Aim of the exercise: Please tally how many lines in the entries below include the word "gear", giving only the number.

Records from a data collection:
__________________________________________________

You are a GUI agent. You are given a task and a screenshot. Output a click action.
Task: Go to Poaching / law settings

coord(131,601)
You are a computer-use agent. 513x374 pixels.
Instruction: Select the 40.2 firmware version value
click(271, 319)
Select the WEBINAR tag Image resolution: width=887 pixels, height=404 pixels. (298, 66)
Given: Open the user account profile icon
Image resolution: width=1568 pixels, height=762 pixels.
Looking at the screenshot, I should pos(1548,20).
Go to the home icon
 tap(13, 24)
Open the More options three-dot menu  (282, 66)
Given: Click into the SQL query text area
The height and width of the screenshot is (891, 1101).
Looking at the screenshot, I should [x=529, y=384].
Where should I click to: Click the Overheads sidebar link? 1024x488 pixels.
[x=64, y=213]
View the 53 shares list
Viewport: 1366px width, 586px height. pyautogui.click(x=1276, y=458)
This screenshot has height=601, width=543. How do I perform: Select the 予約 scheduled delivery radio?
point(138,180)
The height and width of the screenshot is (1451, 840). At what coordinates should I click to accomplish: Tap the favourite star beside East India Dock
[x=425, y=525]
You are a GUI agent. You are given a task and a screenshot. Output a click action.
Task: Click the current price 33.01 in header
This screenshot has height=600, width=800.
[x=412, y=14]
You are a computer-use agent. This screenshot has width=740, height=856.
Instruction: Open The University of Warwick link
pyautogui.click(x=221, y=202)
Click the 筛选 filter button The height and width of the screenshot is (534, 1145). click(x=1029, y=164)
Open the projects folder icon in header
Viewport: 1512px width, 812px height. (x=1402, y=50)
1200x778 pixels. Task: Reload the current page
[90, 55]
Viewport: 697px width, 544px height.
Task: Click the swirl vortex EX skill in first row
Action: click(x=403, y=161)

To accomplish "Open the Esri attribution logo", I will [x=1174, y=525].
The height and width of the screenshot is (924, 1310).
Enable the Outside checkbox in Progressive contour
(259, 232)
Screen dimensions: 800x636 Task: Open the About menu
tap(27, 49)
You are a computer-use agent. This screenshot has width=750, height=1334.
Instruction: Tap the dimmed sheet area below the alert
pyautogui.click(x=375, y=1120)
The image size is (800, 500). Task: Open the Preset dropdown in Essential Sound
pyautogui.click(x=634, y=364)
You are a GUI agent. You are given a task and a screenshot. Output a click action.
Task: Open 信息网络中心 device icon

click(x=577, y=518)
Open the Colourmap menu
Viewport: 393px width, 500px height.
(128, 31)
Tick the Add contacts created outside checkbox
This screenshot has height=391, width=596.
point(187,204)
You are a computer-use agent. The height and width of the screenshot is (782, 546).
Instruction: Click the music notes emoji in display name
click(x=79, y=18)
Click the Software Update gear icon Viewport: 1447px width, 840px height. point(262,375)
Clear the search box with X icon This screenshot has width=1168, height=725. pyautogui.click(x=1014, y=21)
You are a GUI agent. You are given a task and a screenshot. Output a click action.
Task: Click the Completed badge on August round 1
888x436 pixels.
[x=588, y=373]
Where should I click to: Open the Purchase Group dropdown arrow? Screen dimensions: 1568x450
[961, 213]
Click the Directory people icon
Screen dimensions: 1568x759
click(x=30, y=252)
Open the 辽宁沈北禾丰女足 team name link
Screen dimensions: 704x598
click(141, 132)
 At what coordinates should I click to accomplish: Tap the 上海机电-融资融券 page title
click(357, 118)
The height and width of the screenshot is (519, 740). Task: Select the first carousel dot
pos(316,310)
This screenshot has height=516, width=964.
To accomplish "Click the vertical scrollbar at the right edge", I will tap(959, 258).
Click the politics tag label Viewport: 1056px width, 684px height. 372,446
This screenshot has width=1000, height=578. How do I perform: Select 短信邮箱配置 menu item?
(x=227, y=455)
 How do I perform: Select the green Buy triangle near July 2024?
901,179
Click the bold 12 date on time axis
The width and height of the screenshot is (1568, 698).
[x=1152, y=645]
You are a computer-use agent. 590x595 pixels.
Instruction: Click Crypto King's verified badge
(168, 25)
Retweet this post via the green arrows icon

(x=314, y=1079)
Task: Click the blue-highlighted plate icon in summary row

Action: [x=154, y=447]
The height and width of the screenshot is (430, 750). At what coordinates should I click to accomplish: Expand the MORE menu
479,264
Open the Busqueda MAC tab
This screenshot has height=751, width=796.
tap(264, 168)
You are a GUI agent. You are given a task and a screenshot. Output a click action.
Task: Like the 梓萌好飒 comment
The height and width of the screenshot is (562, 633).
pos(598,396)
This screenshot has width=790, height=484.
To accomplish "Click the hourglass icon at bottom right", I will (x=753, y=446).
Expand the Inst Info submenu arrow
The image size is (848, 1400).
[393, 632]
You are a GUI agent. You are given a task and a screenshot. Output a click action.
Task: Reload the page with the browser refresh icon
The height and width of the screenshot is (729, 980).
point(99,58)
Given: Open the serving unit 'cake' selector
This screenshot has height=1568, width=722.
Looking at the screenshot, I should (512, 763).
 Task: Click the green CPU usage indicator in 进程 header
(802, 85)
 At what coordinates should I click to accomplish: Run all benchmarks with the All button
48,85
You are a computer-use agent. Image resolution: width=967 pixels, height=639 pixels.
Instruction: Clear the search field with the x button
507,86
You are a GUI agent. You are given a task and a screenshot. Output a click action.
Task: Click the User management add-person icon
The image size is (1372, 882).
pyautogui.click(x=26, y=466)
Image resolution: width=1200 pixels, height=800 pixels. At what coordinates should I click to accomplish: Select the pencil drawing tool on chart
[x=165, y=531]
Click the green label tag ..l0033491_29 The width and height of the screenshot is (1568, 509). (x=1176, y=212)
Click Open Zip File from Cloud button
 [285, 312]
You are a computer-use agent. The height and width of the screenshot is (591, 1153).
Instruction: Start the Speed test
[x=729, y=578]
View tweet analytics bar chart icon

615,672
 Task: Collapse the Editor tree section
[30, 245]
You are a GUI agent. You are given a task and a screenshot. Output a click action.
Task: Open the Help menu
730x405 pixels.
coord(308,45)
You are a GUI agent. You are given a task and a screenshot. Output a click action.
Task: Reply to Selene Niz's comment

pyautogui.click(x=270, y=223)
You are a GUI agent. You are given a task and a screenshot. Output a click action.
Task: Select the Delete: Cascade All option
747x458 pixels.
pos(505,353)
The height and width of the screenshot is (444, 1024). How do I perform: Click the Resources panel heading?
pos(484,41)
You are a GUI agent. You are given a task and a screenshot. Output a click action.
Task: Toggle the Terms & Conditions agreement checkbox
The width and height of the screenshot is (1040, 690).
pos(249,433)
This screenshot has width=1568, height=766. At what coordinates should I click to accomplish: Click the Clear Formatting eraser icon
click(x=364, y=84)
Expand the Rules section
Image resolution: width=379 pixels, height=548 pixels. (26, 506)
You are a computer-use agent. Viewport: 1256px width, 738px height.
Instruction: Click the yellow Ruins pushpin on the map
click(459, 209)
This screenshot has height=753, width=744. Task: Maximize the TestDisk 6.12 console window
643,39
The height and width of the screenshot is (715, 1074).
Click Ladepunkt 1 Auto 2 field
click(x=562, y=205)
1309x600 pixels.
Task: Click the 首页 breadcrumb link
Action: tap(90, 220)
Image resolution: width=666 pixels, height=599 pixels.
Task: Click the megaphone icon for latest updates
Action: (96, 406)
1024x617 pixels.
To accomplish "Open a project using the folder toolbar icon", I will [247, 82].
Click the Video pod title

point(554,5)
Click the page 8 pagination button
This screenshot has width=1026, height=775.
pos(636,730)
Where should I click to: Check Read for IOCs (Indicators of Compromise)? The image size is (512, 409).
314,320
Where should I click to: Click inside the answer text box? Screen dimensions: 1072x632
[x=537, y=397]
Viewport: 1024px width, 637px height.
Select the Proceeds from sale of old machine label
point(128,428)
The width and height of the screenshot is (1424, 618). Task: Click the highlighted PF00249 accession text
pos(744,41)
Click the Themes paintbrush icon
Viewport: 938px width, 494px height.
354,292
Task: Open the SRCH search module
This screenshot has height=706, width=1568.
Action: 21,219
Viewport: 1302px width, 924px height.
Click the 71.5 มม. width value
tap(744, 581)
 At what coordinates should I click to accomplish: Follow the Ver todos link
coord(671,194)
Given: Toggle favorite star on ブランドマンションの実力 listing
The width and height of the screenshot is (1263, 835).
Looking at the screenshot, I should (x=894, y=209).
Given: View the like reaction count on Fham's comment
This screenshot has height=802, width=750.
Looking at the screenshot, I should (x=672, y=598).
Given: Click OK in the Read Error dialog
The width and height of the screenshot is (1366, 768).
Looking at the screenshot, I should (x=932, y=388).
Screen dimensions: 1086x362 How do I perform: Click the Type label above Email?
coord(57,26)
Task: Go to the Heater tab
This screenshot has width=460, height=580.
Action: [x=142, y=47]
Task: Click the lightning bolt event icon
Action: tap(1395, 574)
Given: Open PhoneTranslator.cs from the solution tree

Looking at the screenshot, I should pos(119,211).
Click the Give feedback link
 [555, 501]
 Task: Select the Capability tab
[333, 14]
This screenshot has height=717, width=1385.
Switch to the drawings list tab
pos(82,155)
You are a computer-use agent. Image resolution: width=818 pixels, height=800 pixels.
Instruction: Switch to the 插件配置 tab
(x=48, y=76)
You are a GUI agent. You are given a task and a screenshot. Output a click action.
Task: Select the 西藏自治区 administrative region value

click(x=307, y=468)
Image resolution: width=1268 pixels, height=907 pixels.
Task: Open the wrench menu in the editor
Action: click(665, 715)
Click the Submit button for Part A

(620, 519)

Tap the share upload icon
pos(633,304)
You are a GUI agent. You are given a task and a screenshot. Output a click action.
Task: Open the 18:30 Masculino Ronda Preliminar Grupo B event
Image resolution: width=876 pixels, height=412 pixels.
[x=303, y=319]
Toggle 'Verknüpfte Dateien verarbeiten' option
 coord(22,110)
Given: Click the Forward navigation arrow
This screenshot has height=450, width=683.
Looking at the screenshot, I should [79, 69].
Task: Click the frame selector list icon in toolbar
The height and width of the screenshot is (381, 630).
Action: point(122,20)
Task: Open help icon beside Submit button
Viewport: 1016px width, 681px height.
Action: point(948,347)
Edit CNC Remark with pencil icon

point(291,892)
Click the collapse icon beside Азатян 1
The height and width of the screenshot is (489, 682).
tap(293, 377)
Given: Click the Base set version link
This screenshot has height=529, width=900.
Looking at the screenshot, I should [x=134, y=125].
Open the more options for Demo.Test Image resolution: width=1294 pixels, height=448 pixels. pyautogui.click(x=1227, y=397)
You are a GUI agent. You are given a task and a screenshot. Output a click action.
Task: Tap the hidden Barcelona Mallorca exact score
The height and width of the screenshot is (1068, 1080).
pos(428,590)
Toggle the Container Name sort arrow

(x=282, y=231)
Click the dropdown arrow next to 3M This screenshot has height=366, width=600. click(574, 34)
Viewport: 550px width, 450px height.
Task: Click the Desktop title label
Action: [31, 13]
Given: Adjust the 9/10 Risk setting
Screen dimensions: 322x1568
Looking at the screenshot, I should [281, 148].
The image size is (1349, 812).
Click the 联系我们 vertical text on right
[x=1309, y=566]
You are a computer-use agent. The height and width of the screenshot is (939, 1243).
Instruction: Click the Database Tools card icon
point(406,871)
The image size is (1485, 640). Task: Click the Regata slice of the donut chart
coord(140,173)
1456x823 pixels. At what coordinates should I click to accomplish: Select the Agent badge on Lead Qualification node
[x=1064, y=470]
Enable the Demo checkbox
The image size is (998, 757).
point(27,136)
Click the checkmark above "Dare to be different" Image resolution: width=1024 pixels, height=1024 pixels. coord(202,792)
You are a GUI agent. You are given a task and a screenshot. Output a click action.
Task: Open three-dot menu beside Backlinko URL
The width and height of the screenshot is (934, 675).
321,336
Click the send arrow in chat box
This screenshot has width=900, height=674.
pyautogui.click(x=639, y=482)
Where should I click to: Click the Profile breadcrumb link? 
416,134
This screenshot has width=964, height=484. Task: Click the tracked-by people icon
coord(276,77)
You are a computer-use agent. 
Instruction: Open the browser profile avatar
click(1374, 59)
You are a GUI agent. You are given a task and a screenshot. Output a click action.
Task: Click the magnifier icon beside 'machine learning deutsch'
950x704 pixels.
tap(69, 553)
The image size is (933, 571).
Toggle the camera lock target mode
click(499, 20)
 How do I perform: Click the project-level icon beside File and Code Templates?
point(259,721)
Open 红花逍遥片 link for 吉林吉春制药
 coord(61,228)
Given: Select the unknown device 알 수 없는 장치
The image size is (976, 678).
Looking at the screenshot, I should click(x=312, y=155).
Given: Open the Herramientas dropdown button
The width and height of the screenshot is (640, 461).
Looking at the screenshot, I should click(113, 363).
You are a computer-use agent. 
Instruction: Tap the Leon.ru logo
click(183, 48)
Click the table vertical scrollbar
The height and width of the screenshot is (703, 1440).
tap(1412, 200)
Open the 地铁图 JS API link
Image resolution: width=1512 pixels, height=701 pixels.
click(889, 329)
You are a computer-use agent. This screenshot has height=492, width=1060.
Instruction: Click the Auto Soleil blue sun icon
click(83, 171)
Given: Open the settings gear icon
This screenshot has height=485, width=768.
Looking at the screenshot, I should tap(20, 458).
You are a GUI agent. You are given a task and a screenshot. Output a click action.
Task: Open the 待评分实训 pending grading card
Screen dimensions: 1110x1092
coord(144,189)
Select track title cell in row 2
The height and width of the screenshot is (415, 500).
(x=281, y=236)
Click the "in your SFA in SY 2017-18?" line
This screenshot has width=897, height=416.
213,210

__________________________________________________

The completed task: 2